SUPPLIED RECORDS:
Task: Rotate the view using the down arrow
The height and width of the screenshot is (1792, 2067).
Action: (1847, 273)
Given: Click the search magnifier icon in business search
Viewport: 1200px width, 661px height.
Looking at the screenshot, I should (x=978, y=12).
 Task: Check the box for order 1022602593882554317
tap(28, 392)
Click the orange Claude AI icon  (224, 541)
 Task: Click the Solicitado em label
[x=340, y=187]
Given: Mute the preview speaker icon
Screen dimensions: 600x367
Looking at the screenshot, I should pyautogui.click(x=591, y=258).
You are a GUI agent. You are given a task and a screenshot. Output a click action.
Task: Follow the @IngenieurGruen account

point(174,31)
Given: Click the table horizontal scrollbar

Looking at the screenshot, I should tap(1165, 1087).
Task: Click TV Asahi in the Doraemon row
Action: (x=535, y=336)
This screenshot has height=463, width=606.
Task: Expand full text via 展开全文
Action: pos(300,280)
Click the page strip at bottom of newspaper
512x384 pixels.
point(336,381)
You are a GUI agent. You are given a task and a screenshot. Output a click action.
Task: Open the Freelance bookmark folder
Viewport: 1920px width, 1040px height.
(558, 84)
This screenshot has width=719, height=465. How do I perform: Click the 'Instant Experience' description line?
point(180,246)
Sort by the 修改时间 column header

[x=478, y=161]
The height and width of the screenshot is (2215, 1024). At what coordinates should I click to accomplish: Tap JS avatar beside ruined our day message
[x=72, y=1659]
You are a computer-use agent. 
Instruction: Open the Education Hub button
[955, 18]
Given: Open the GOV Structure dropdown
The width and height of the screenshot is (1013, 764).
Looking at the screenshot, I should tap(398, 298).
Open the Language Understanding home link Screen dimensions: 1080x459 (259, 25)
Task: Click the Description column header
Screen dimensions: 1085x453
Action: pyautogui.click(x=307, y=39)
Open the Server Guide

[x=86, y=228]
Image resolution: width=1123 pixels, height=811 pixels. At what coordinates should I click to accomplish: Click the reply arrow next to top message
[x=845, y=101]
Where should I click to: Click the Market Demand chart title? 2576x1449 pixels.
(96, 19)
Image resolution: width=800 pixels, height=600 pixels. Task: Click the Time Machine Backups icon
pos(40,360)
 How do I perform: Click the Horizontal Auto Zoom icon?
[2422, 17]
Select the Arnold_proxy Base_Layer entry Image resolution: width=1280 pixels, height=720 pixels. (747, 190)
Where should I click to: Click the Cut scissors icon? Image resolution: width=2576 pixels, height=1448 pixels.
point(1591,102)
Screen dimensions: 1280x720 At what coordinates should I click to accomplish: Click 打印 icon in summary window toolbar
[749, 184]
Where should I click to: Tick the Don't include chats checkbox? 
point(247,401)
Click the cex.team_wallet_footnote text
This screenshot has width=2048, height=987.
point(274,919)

PROMPT: Reproduce the entire listing above line for line, keeping every character, space, and blank line unchanged.

COMPLETE ANSWER:
Task: Rotate the view using the down arrow
The height and width of the screenshot is (1792, 2067).
Action: (1847, 273)
Given: Click the search magnifier icon in business search
Viewport: 1200px width, 661px height.
Looking at the screenshot, I should (x=978, y=12).
 Task: Check the box for order 1022602593882554317
tap(28, 392)
Click the orange Claude AI icon  (224, 541)
 Task: Click the Solicitado em label
[x=340, y=187]
Given: Mute the preview speaker icon
Screen dimensions: 600x367
Looking at the screenshot, I should pyautogui.click(x=591, y=258).
You are a GUI agent. You are given a task and a screenshot. Output a click action.
Task: Follow the @IngenieurGruen account

point(174,31)
Given: Click the table horizontal scrollbar

Looking at the screenshot, I should tap(1165, 1087).
Task: Click TV Asahi in the Doraemon row
Action: (x=535, y=336)
This screenshot has height=463, width=606.
Task: Expand full text via 展开全文
Action: pos(300,280)
Click the page strip at bottom of newspaper
512x384 pixels.
point(336,381)
You are a GUI agent. You are given a task and a screenshot. Output a click action.
Task: Open the Freelance bookmark folder
Viewport: 1920px width, 1040px height.
(558, 84)
This screenshot has width=719, height=465. How do I perform: Click the 'Instant Experience' description line?
point(180,246)
Sort by the 修改时间 column header

[x=478, y=161]
The height and width of the screenshot is (2215, 1024). At what coordinates should I click to accomplish: Tap JS avatar beside ruined our day message
[x=72, y=1659]
You are a computer-use agent. 
Instruction: Open the Education Hub button
[955, 18]
Given: Open the GOV Structure dropdown
The width and height of the screenshot is (1013, 764).
Looking at the screenshot, I should tap(398, 298).
Open the Language Understanding home link Screen dimensions: 1080x459 (259, 25)
Task: Click the Description column header
Screen dimensions: 1085x453
Action: pyautogui.click(x=307, y=39)
Open the Server Guide

[x=86, y=228]
Image resolution: width=1123 pixels, height=811 pixels. At what coordinates should I click to accomplish: Click the reply arrow next to top message
[x=845, y=101]
Where should I click to: Click the Market Demand chart title? 2576x1449 pixels.
(96, 19)
Image resolution: width=800 pixels, height=600 pixels. Task: Click the Time Machine Backups icon
pos(40,360)
 How do I perform: Click the Horizontal Auto Zoom icon?
[2422, 17]
Select the Arnold_proxy Base_Layer entry Image resolution: width=1280 pixels, height=720 pixels. (747, 190)
Where should I click to: Click the Cut scissors icon? Image resolution: width=2576 pixels, height=1448 pixels.
point(1591,102)
Screen dimensions: 1280x720 At what coordinates should I click to accomplish: Click 打印 icon in summary window toolbar
[749, 184]
Where should I click to: Tick the Don't include chats checkbox? 
point(247,401)
Click the cex.team_wallet_footnote text
This screenshot has width=2048, height=987.
point(274,919)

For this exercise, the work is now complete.